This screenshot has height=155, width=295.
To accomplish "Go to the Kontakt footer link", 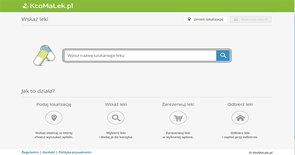I will point(49,152).
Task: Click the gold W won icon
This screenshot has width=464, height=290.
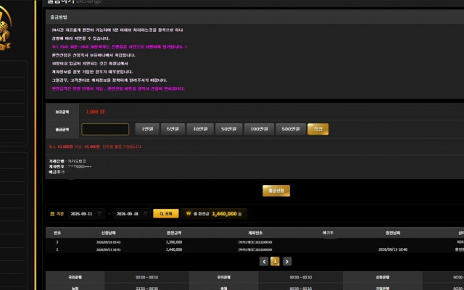Action: point(189,213)
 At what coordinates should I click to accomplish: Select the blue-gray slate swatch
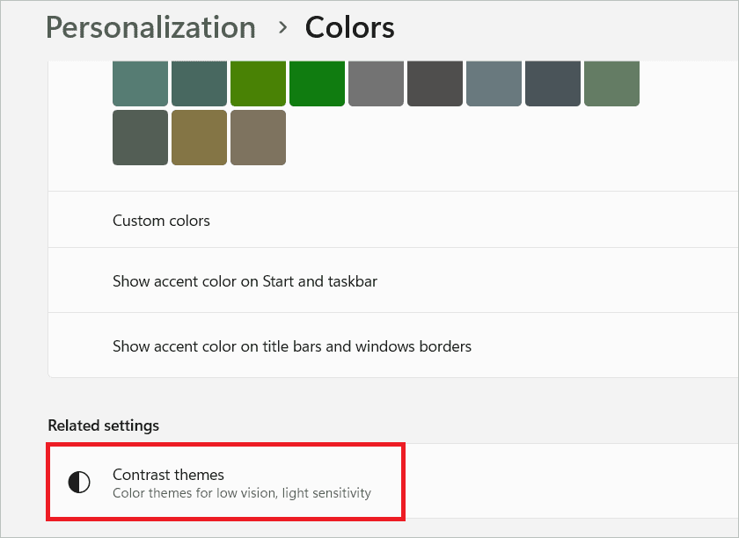pyautogui.click(x=494, y=84)
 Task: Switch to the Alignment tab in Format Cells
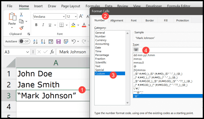117,20
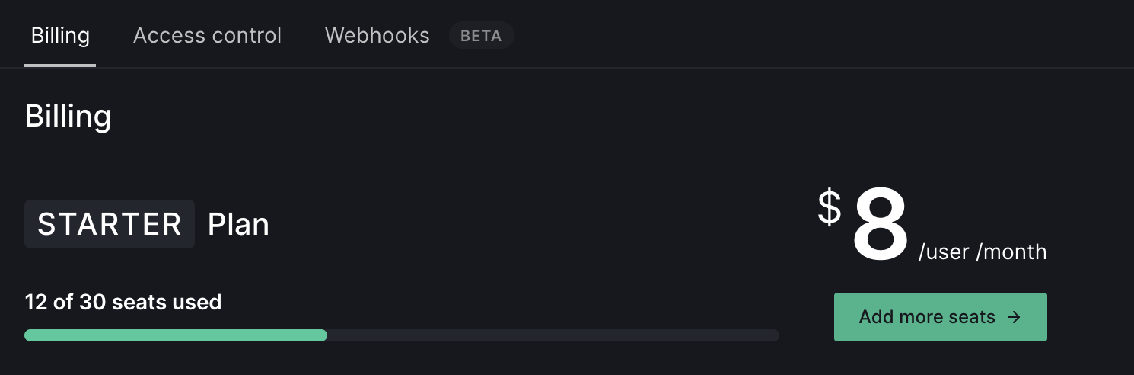Click the word Plan next to STARTER

[x=238, y=225]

* Task objective *
In the answer, give only the lines from the one containing "Task: Click the gold W won icon" through the end of the records above, each reproduced exactly. Include no pictures.

* Solved problem *
Task: Click the gold W won icon
This screenshot has width=464, height=290.
Action: point(189,213)
 At what coordinates should I click to accomplish: Select the blue-gray slate swatch
pyautogui.click(x=494, y=84)
 Task: Switch to the Alignment tab in Format Cells
117,20
Click the word Plan next to STARTER

[x=238, y=225]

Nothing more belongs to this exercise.